BESSIE KENDRICK'S JOURNEY.
BY MRS. ANNIE A. PRESTON.
"Cars stop twenty minutes!" called out Conductor Richardson at Allen's Junction. Then, as the train came to a dead halt, he jumped down upon the depot platform, ran along to the front of the long line of passenger cars, to where the engine was standing, and, swinging himself up into the cab, said to the engineer:
"Frank; I want you to come back to the first passenger coach, and see a little girl that I don't know hardly what to make of."
Frank nodded, and, without speaking, deliberately wiped his oily hands in a bunch of waste, took a look at his grim, dusty face in a narrow little mirror that hung beside the steam gauge, pulled off his short frock, put on a coat, changed his little black, greasy cap for a soft felt, taking these "dress-up" articles from the tender-box, where an engineer has something stowed away for all emergencies, and went back to the cars as requested.
He entered the car and made his way to the seat where the conductor sat talking to a bright-looking little girl, about nine years old, oddly dressed in a woman's shawl and bonnet.
Several of the passengers were grouped around the seat, evidently much interested in the child, who wore a sad, prematurely old countenance, but seemed to be neither timid nor confused.
"Here is the engineer," said the conductor, kindly, as Frank approached.
She held up her hand to him, with a winsome smile breaking over her pinched little face, and said:
"My papa was an engineer before he became sick and went to live on a farm in Montana. He is dead, and my mamma is dead. She died first, before Willie and Susie. My papa used to tell me that after he should be dead there would be no one to take care of me, and then I must get on the cars and go to his old home in Vermont. And he said, 'cause I hadn't any ticket, I must ask for the engineer and tell him I am James Kendrick's little girl, and that he used to run on the M. & S. road."
The pleading blue eyes were now suffused with tears; but she did not cry after the manner of childhood in general.
Engineer Frank stooped down and kissed her very tenderly; and then, as he brushed the tears from his own eyes, said:
"Well, my dear, so you are little Bessie Kendrick. I rather think a merciful Providence guided you on board this train."
Then, turning around to the group of passengers, he went on:
"I knew Jim Kendrick well. He was a man out of ten thousand. When I first came to Indiana, before I got acclimated, I was sick a great part of the time, so that I could not work, and I got homesick and discouraged. Could not keep my board bill paid up, to say nothing of my doctor's bill, and I didn't much care whether I lived or died.
"One day, when the pay car came along and the men were getting their monthly pay, and there wasn't a cent coming to me, for I hadn't worked an hour for the last month, I felt so 'blue' that I sat down on a pile of railroad ties and leaned my elbows on my knees, with my head in my hands, and cried like a boy, out of sheer homesickness and discouragement.

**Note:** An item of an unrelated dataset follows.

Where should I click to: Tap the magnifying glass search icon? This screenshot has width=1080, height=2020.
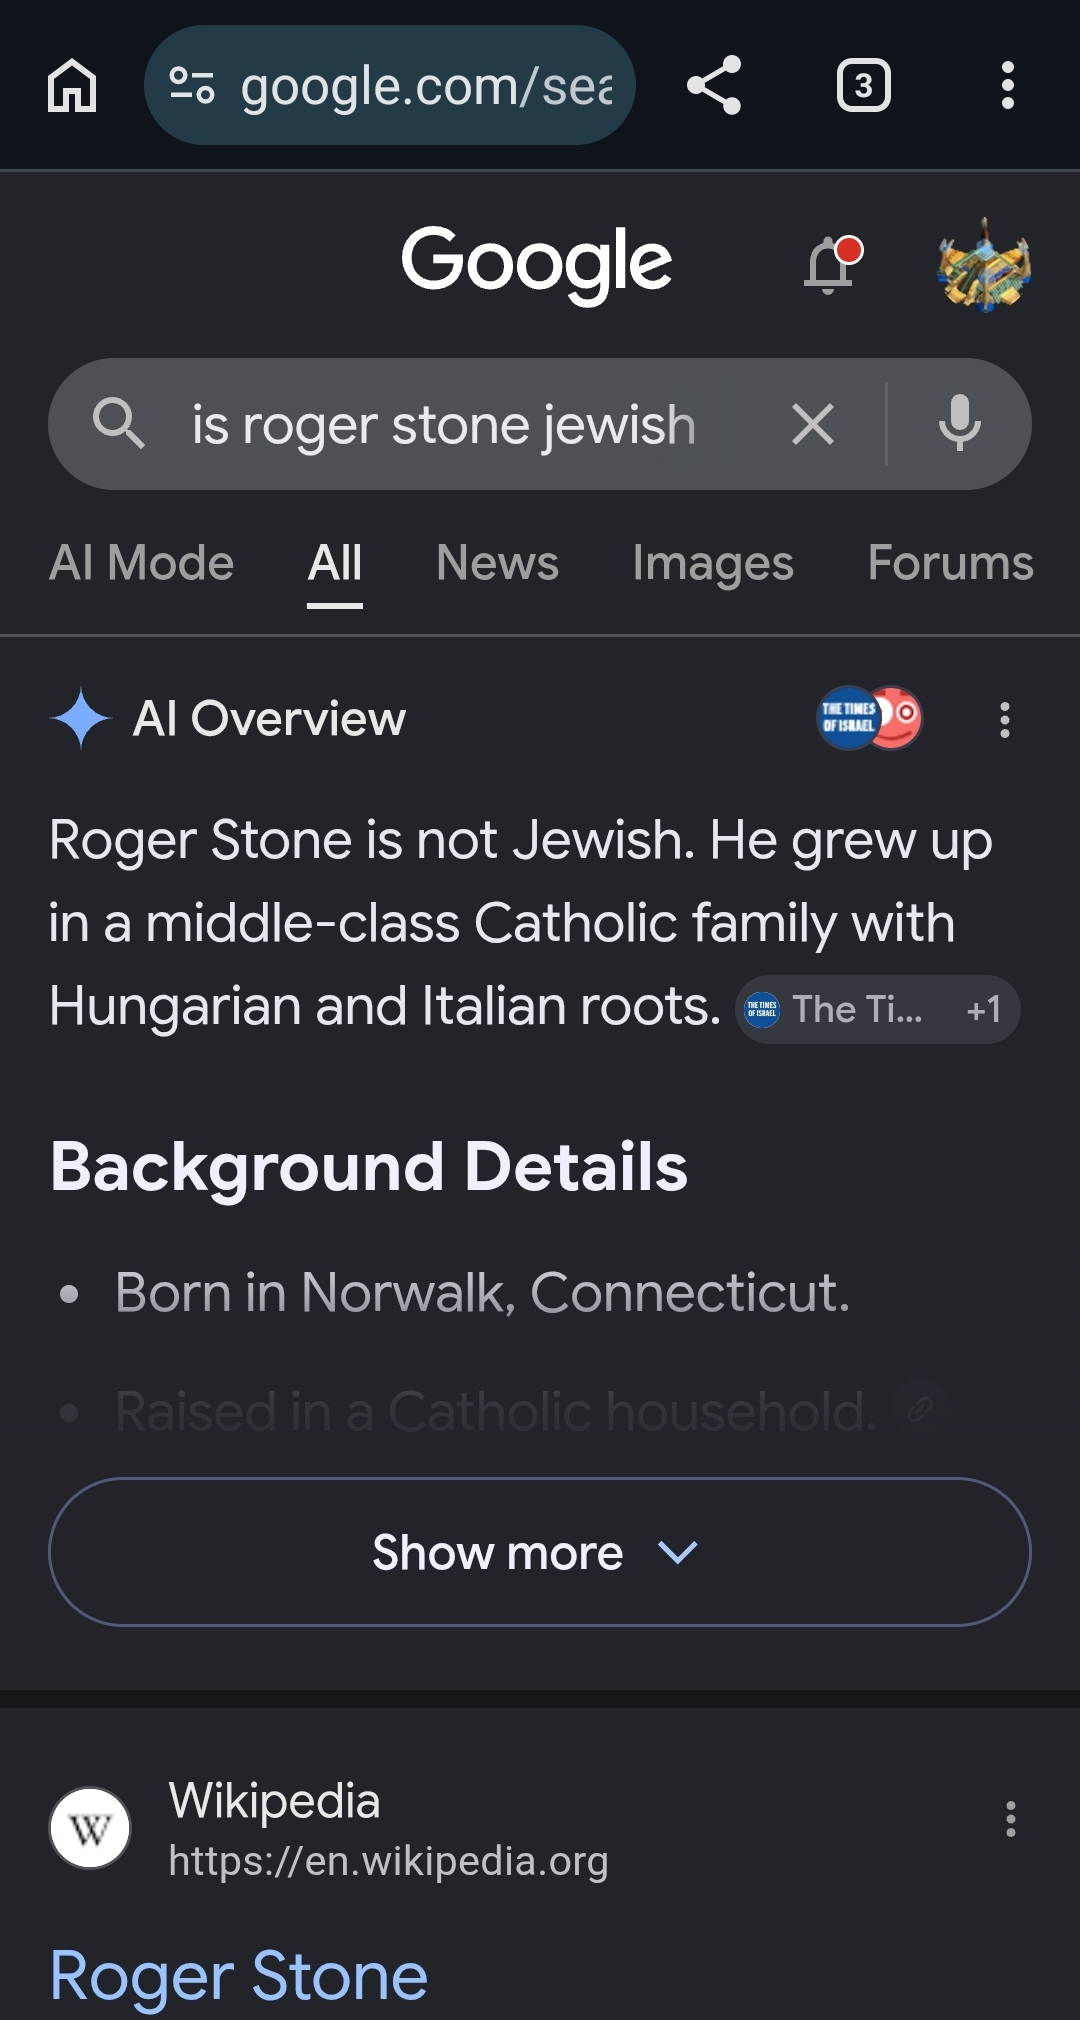tap(119, 424)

"Pretty soon one came along and said, in a voice that seemed like sweet music in my ears, for I hadn't found much real sympathy, although the boys were all good to me in their way: 'You've been having a rough time of it, and you must let me help you out.'
"I looked up, and there stood Jim Kendrick, with his month's pay in his hand. He took out from the roll of bills a twenty-dollar note and held it out to me.

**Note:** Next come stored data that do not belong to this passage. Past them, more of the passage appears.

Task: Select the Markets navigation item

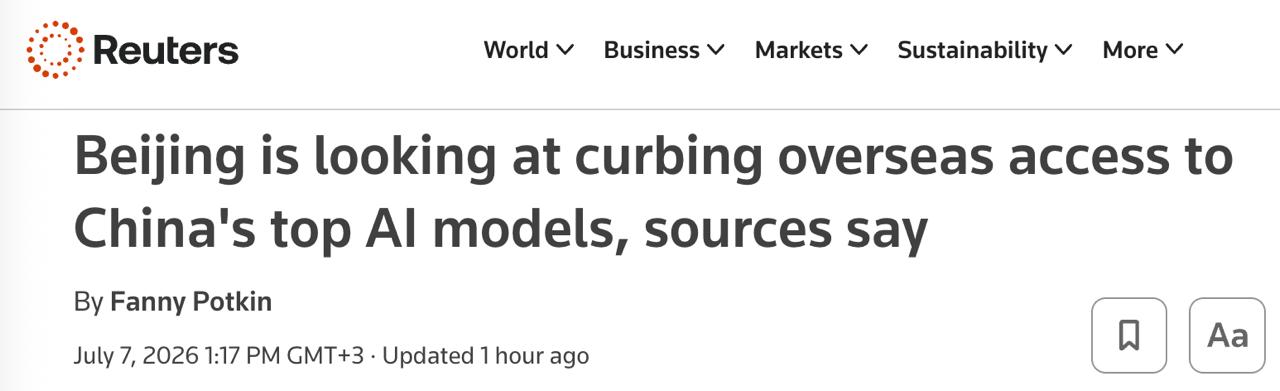Action: (x=798, y=50)
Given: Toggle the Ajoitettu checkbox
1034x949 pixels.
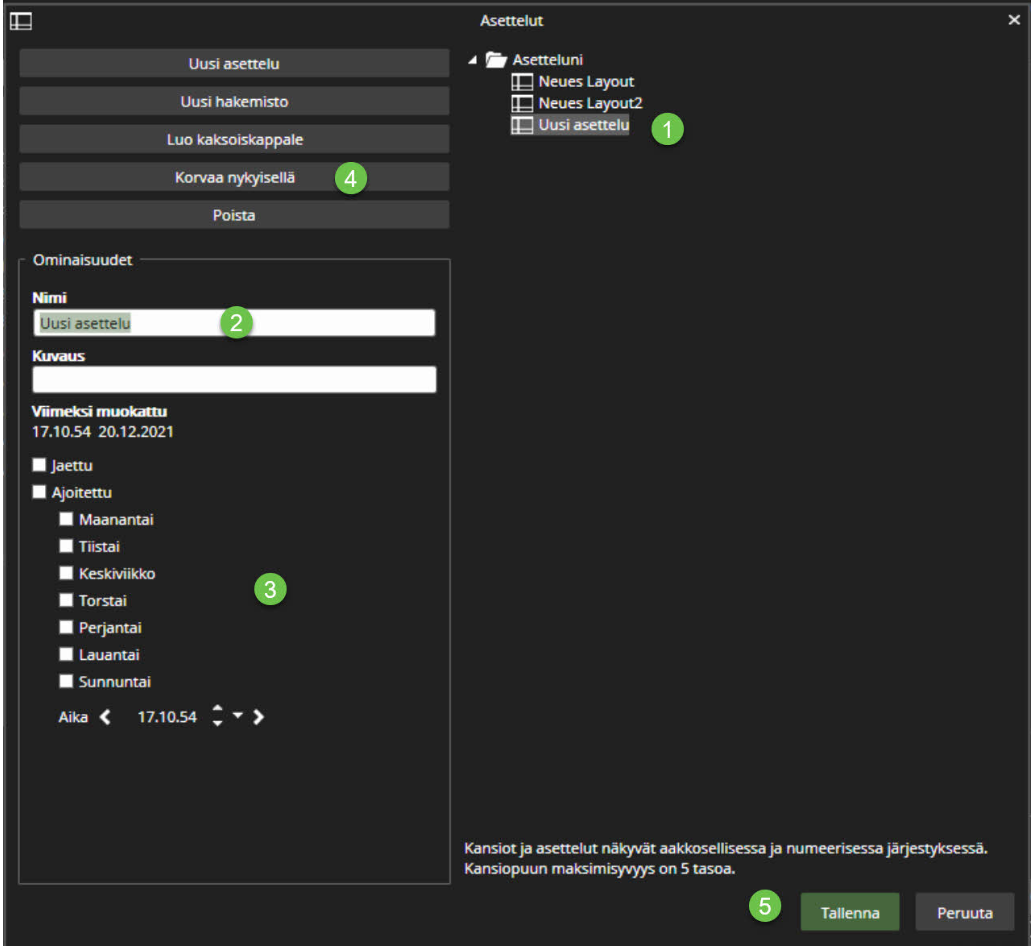Looking at the screenshot, I should [40, 492].
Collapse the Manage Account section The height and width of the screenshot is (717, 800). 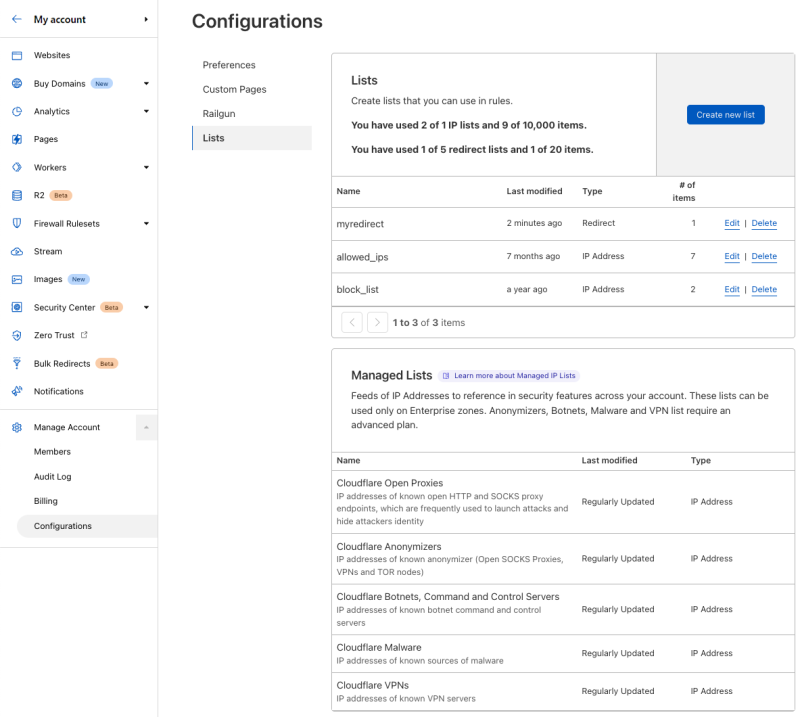[x=146, y=427]
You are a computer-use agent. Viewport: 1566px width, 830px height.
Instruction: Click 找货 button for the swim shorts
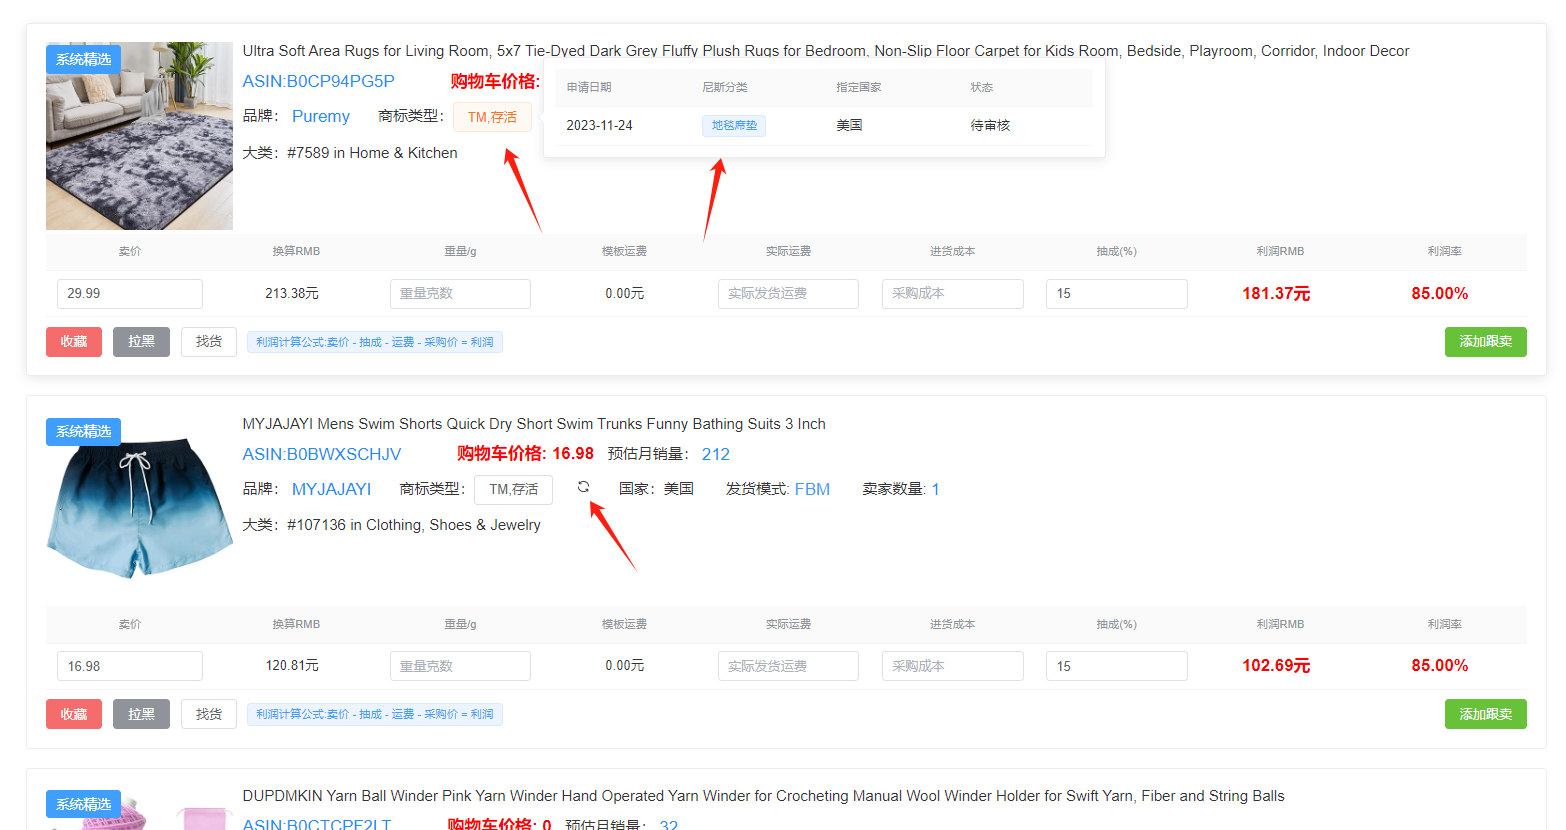208,714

"I knew he had a sickly wife and two or three children, and that he had a hard time of it himself to pull through from month to month, so I said, half-ashamed of the tears that were still streaming down my face, 'Indeed, I cannot take the money; you must need it yourself.'
"'Indeed, you will take it, man,' said Jim. 'You will be all right in a few days, and then you can pay it back. Now come home with me to supper and see the babies. It will do you good.'
"I took the note and accepted the invitation, and after that went to his house frequently, until he moved away, and I gradually lost sight of him.

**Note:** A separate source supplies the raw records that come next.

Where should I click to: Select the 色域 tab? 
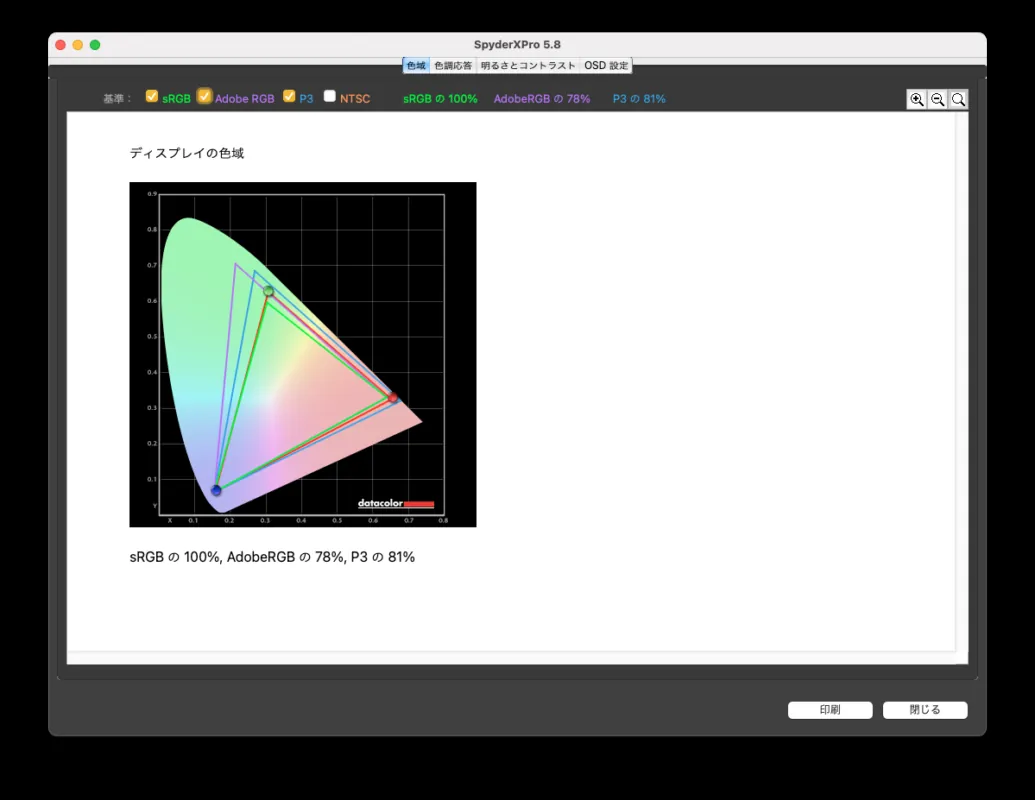click(416, 66)
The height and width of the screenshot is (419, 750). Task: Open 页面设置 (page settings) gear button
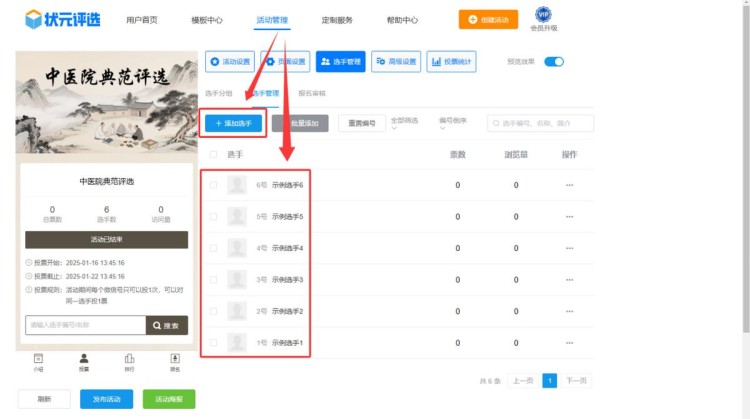[x=285, y=62]
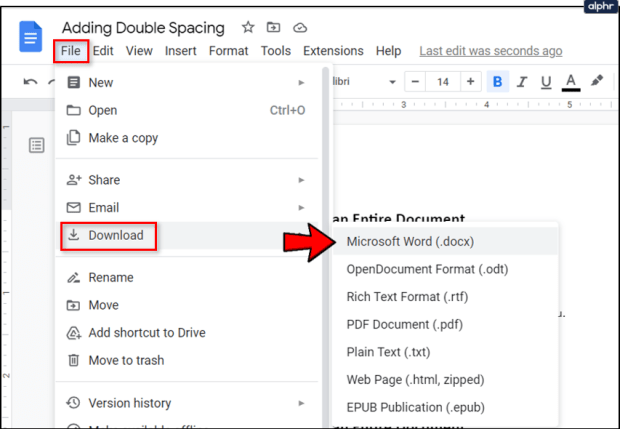Open the highlight color pen tool
This screenshot has width=620, height=429.
coord(598,81)
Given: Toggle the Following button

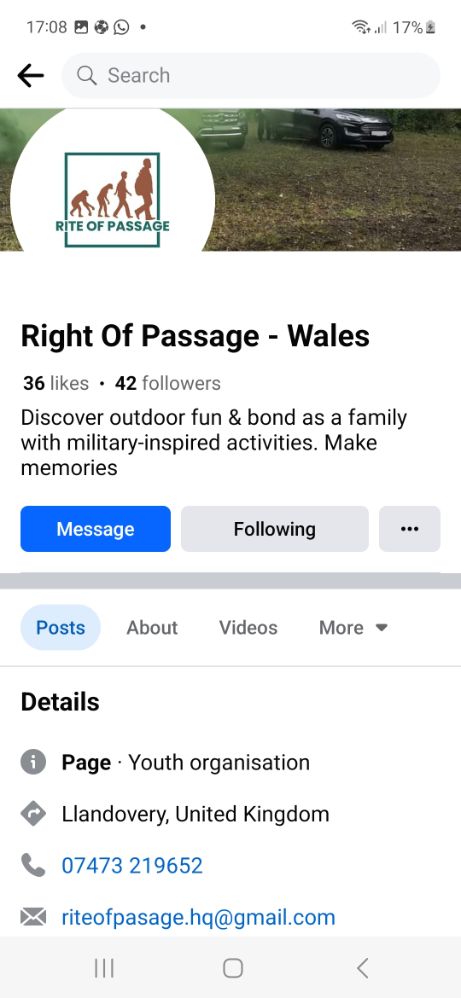Looking at the screenshot, I should pos(274,529).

"I had returned the loan, but it was impossible to repay the good that little act of kindness did me, and I guess Jim Kendrick's little girl here won't want for anything if I can prevent it."
Then turning to the child, whose bright eyes were wide open now, the engineer said to her:
"I'll take you home with me when we get up to Wayne. My wife will fix you up, and we'll find out whether these Vermont folks want you or not. If they do, Mary or I shall go with you. But, if they don't care much about having you, you shall stay with us and be our girl, for we have none of our own. You look very much like your father, God bless him."
Just then the eastern train whistled, Engineer Frank vanished out of the car door and went forward to the engine, wiping the tears with his coat sleeve, while the conductor and passengers could not suppress the tears this little episode evoked during the twenty minutes' stop at Allen's Junction.